Though the protestors have not had much of a chance to meet with the administration in the weeks since the news first broke, they did cross paths with the university’s president on March 8, when the department held a faculty showcase on the Langley campus. The event was narrated by KPU President Alan Davis, and was largely attended by students and faculty members from the music program.
“Ultimately, we just want tonight to be a statement, but as a positive statement and a positive experience for all parties,” says Bradley Patrick, a music student set to graduate this year. “We don’t want to be seen as numbers and right now, that’s what it feels like.”
As the students and faculty had hoped, the Langley campus auditorium was almost full for the showcase and the music faculty was able to put on a phenomenal show for attendees.
Unfortunately, many of the applicants to the music program who were affected by the suspension of intake are still scrambling to find a new institution to enrol in.

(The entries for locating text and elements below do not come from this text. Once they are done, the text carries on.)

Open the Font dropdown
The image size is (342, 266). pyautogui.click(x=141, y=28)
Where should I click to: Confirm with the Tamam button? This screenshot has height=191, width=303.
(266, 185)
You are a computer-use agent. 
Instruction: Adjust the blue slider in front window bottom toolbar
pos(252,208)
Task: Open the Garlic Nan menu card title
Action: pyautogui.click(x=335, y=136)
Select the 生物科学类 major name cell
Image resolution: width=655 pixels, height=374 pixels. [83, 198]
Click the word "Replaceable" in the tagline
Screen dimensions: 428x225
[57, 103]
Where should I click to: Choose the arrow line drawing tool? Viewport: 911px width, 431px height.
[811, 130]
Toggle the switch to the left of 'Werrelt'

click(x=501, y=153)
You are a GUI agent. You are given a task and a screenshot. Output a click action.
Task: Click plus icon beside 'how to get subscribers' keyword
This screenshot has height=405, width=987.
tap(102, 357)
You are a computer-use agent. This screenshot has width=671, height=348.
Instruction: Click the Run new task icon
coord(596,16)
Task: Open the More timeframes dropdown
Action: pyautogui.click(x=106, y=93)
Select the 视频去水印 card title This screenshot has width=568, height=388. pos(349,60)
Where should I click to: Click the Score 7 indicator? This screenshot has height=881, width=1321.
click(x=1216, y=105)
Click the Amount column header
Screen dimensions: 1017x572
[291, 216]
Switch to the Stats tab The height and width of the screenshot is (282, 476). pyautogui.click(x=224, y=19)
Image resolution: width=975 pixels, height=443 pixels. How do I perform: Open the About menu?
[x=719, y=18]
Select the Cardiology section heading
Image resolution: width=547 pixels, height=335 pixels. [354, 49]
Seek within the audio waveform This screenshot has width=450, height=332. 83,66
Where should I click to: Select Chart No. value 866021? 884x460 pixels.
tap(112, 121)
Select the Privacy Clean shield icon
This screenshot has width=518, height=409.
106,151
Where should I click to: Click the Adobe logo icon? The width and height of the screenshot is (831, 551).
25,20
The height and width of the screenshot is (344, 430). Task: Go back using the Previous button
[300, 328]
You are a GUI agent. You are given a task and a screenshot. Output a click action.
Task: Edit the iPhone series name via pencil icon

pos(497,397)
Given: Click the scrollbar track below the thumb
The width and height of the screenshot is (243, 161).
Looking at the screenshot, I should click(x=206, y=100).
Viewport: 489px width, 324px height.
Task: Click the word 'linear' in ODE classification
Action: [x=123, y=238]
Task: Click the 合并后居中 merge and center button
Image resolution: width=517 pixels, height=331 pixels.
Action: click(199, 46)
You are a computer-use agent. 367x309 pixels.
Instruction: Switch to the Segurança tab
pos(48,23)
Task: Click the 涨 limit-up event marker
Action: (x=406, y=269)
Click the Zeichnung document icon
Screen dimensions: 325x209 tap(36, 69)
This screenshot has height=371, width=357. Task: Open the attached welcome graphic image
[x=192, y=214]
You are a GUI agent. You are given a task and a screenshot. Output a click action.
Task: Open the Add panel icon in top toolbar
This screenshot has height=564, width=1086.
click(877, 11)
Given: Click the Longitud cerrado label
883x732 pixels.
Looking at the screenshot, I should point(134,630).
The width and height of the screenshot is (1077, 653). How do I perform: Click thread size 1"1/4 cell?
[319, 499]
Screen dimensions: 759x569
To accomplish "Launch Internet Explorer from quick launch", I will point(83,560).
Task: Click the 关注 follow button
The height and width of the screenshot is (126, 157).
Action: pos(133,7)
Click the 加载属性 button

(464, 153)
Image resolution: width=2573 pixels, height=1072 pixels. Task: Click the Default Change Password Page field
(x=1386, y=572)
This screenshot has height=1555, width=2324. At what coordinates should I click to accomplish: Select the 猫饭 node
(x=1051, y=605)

“Kwantlen might be their only option if they want to stay at home or if they need a tuition that’s affordable,” explains Dotto.
Emily Hernandez, a KPU music student and music teacher in the community, elaborated on this issue through the effect it had one of her prospective students, explaining that “she had intended on coming to KPU and spending the next four years of her life here, and now it’s all put on hold because of the university’s actions.”
Though intake remains closed, the music students are “ready to fight,” according to Dotto.
“What do musicians do best? We make noise,” she says. “Sometimes it’s good, sometimes it’s bad, but we make noise, right?”
The students and faculty of the music program say that they intend to continue to make as much noise as possible in the hopes that the university’s administration reconsiders their decision to cancel its first year intake.